[Stored records]
+++
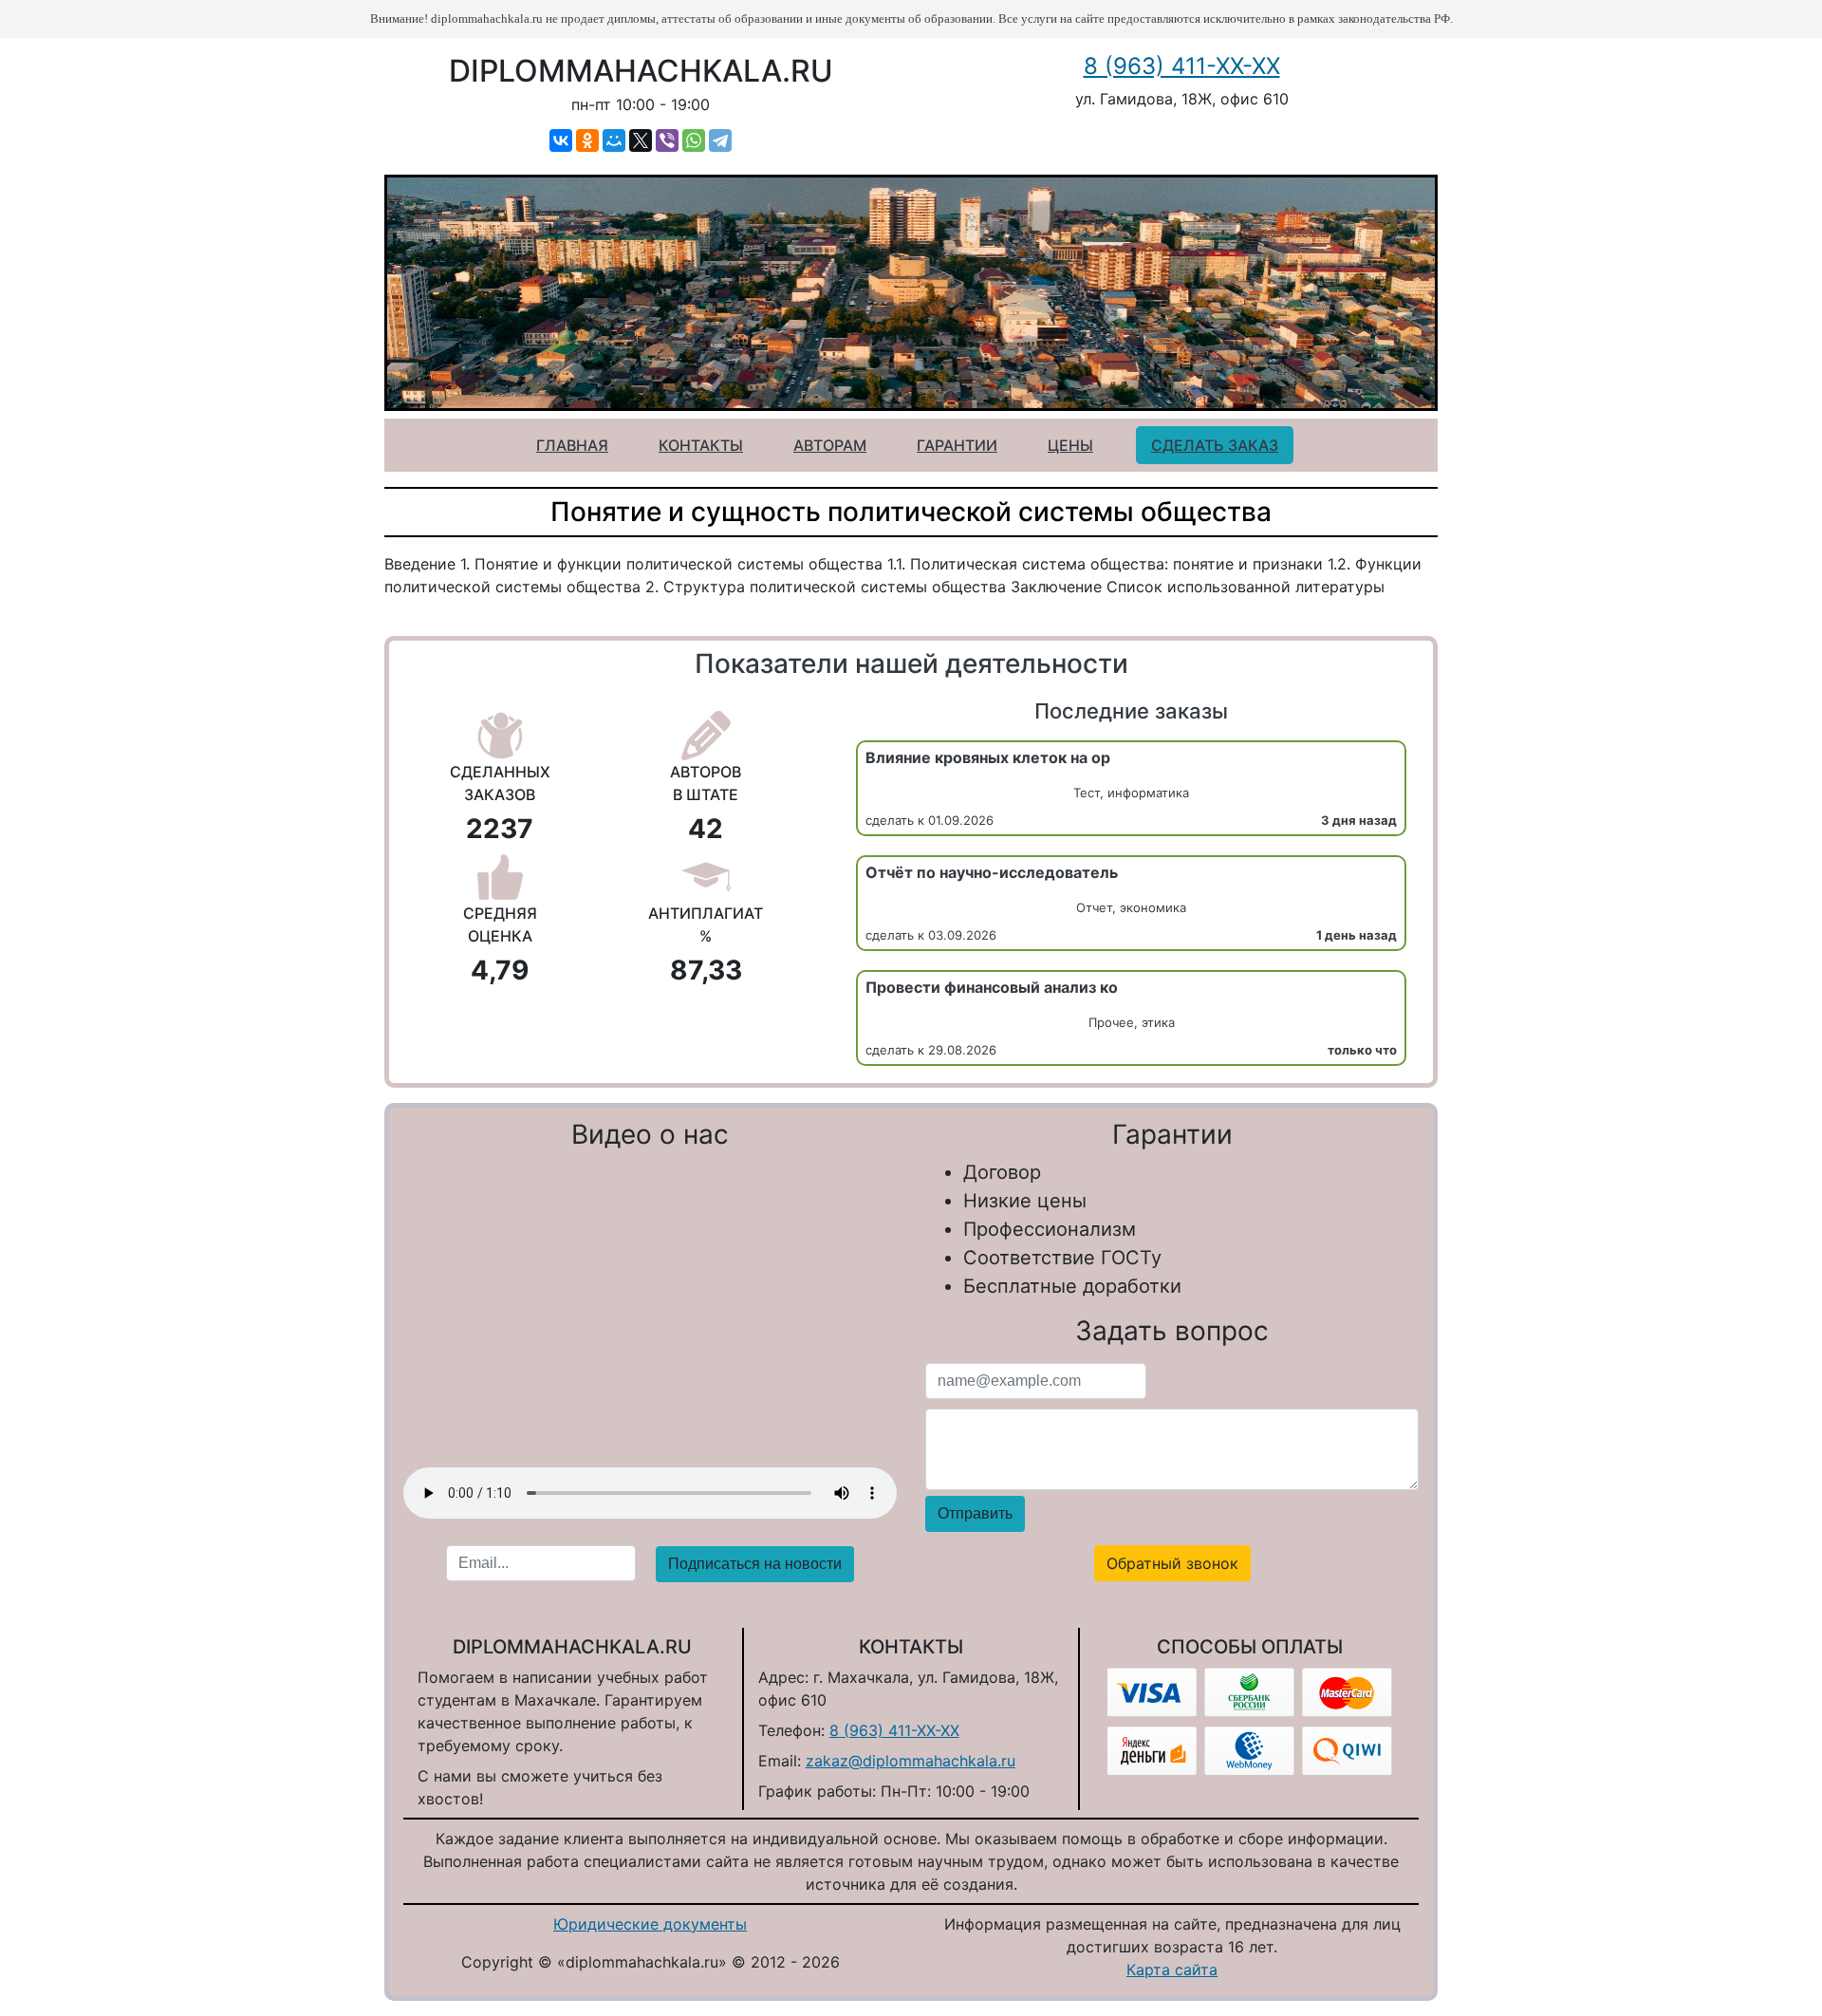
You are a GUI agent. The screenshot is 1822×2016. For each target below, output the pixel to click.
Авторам (829, 445)
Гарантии (957, 445)
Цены (1070, 445)
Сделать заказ (1214, 445)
+++
Copy each line of the records above exactly as written. Do not carry over any picture.

## Solution to this exercise
You are a GUI agent. The screenshot is 1822×2016. For each target below, output the pixel to click.
Авторам (829, 445)
Гарантии (957, 445)
Цены (1070, 445)
Сделать заказ (1214, 445)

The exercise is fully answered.